▶ Exercise description
Set down, exactly as written, the lines from the line holding "You are a computer-use" to the end of the data, inclusive, skipping any pictures.

▶ Data extracted from a collection
··········
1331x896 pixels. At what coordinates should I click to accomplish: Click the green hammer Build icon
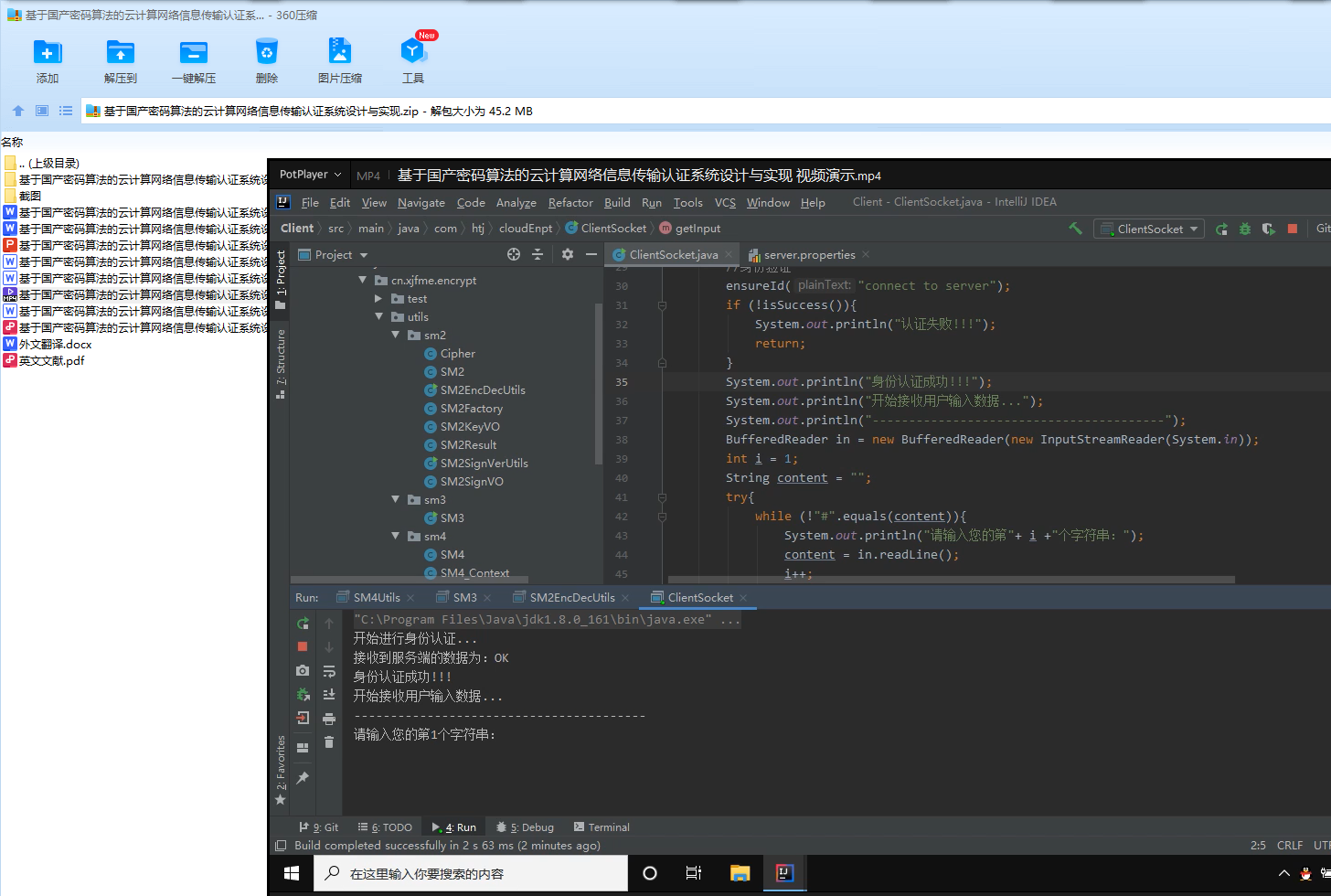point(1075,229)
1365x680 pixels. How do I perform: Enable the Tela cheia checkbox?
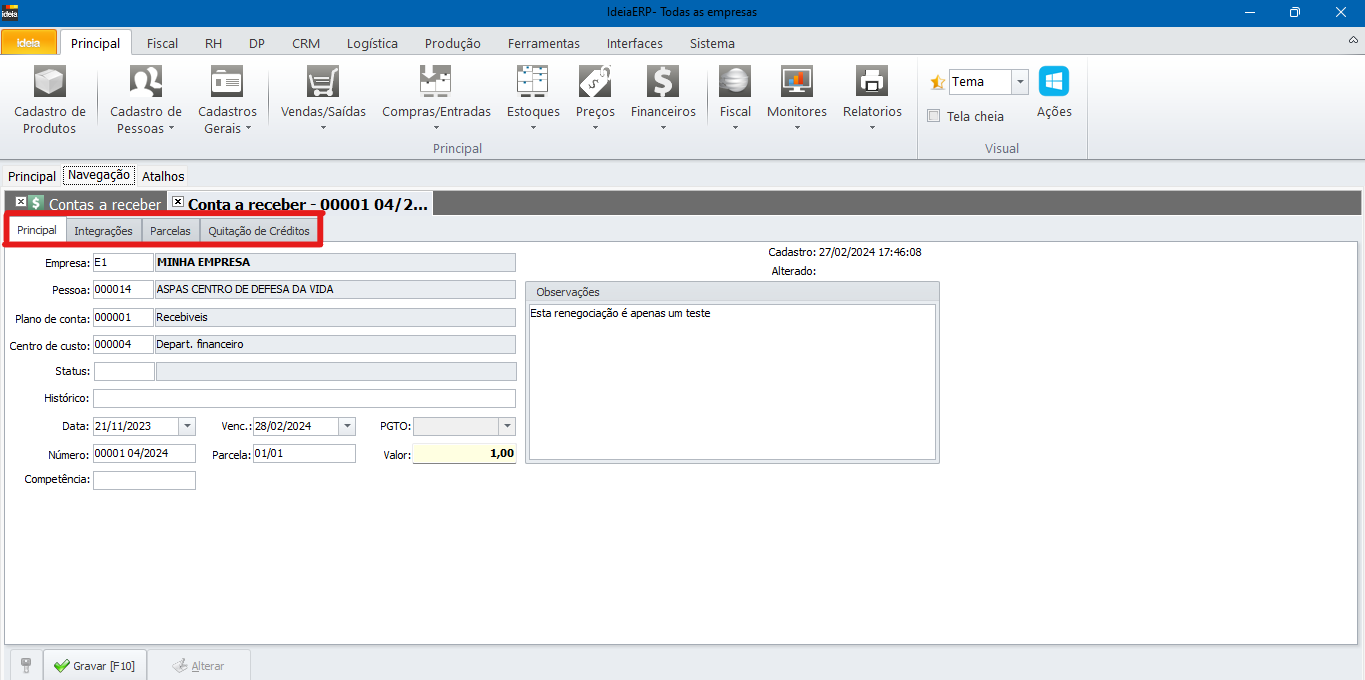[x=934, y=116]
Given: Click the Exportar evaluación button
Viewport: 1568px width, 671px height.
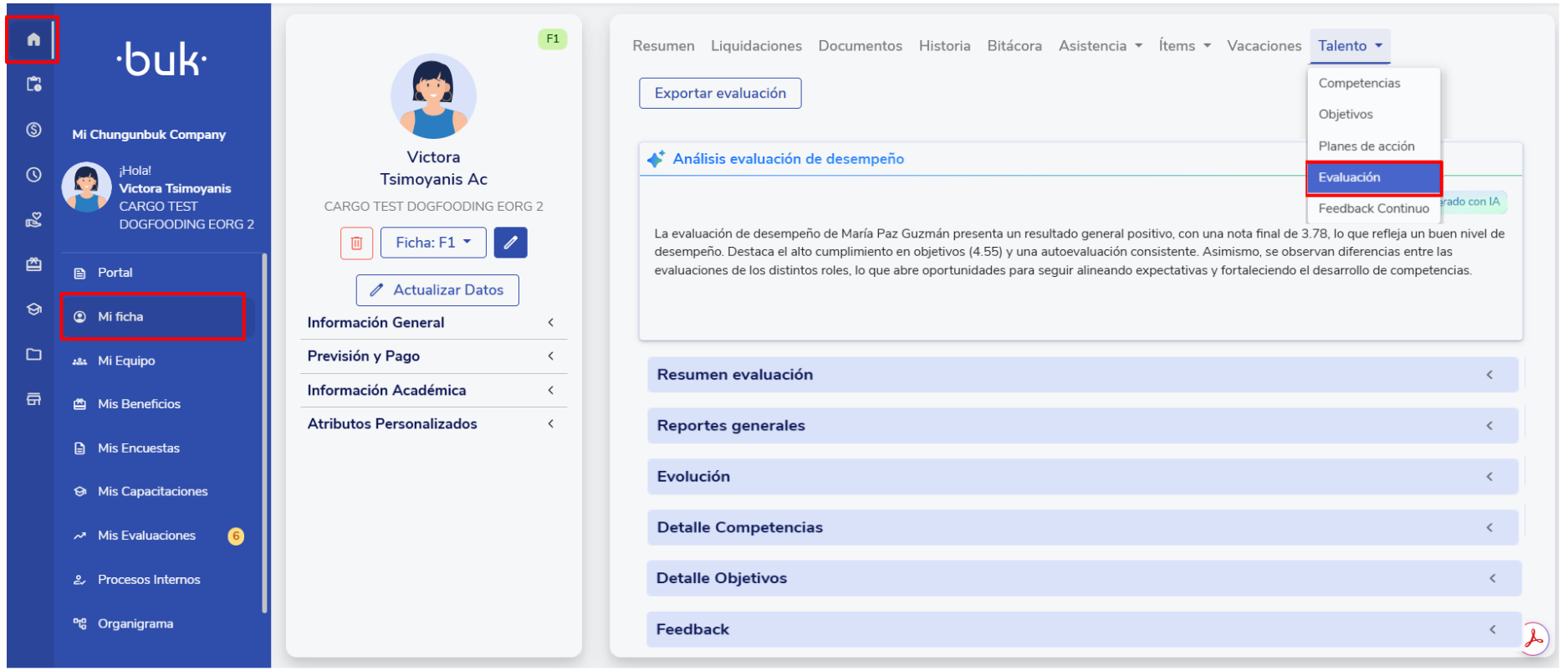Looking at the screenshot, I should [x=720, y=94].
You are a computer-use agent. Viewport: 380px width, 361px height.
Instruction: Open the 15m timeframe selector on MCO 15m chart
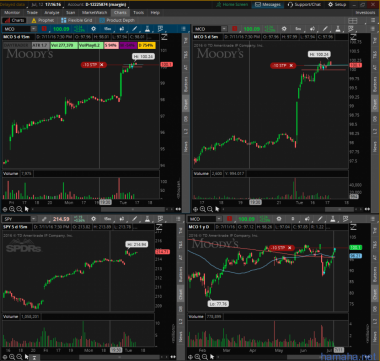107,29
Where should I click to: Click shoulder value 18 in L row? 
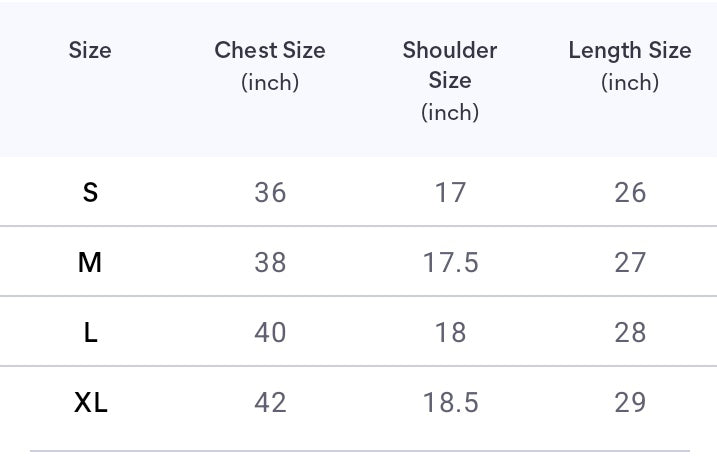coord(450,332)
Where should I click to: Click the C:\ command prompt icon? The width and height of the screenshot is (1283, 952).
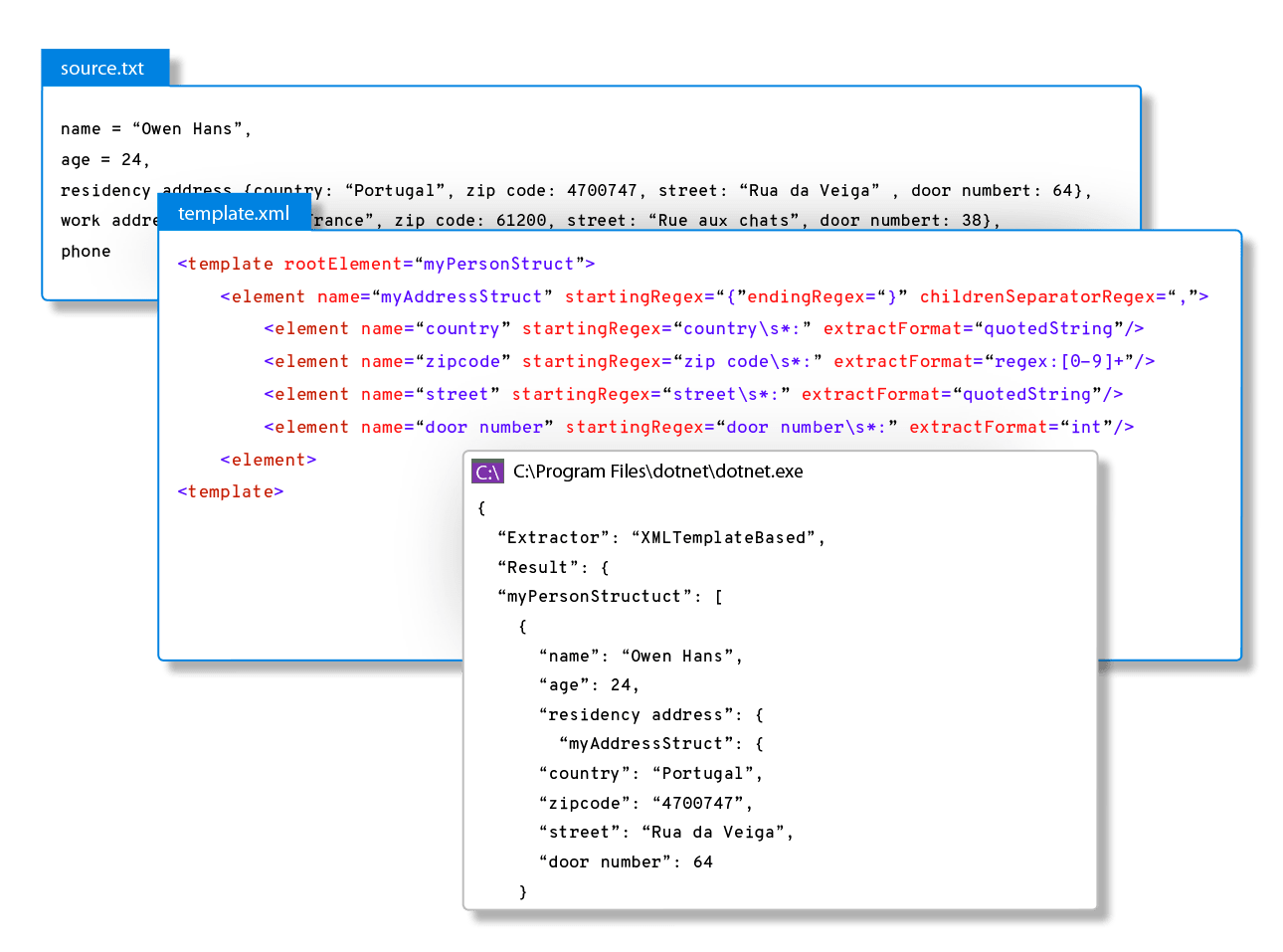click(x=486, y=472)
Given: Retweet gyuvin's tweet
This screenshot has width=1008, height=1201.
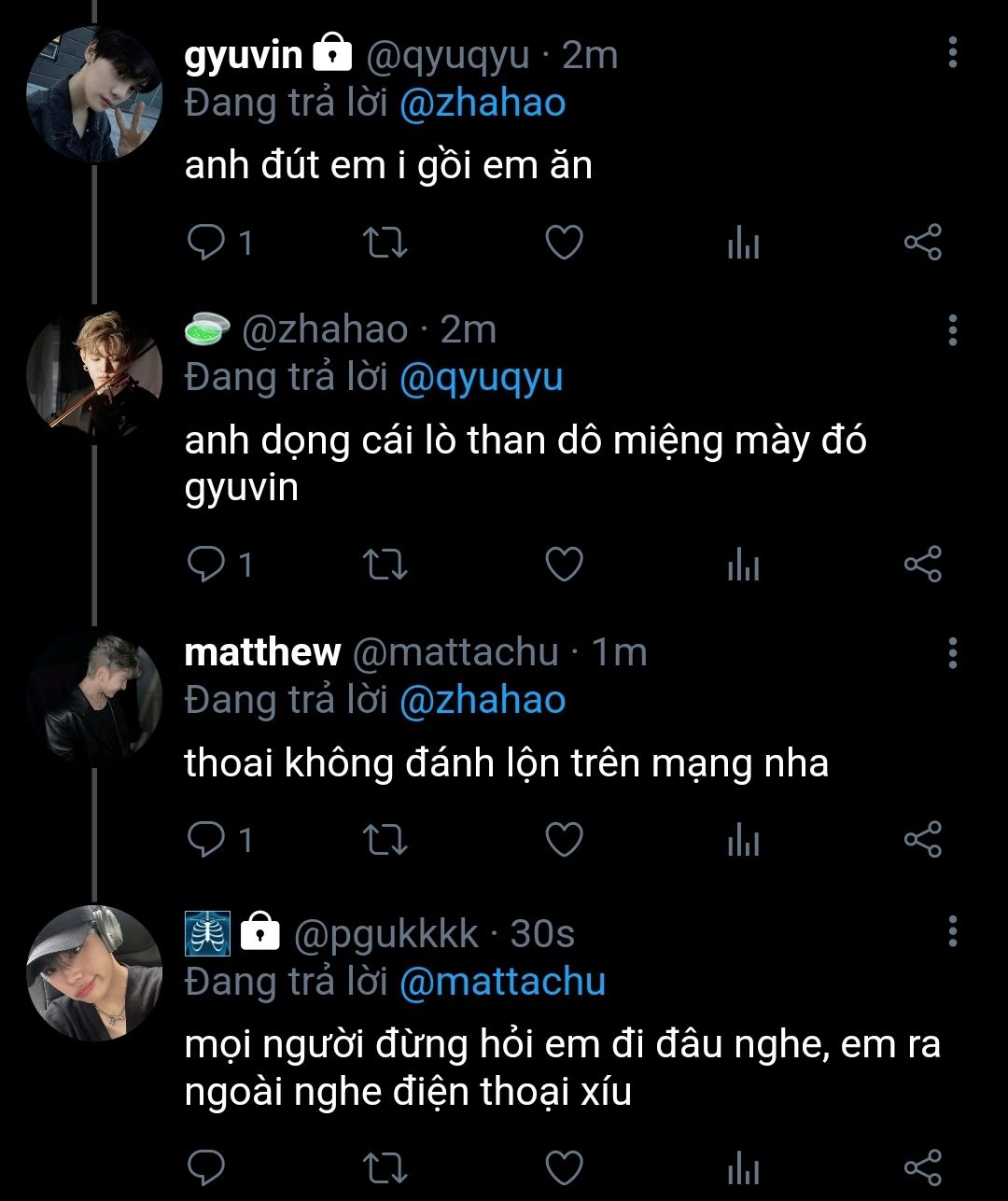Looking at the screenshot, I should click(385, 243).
··········
▶ Exercise output
You are a computer-use agent. Viewport: 380px width, 361px height.
Instruction: Open the 15m timeframe selector on MCO 15m chart
107,29
Where should I click to: Click shoulder value 18 in L row? 
coord(450,332)
Where should I click to: Click the C:\ command prompt icon? The width and height of the screenshot is (1283, 952).
click(x=486, y=472)
Given: Retweet gyuvin's tweet
This screenshot has width=1008, height=1201.
Looking at the screenshot, I should click(385, 243).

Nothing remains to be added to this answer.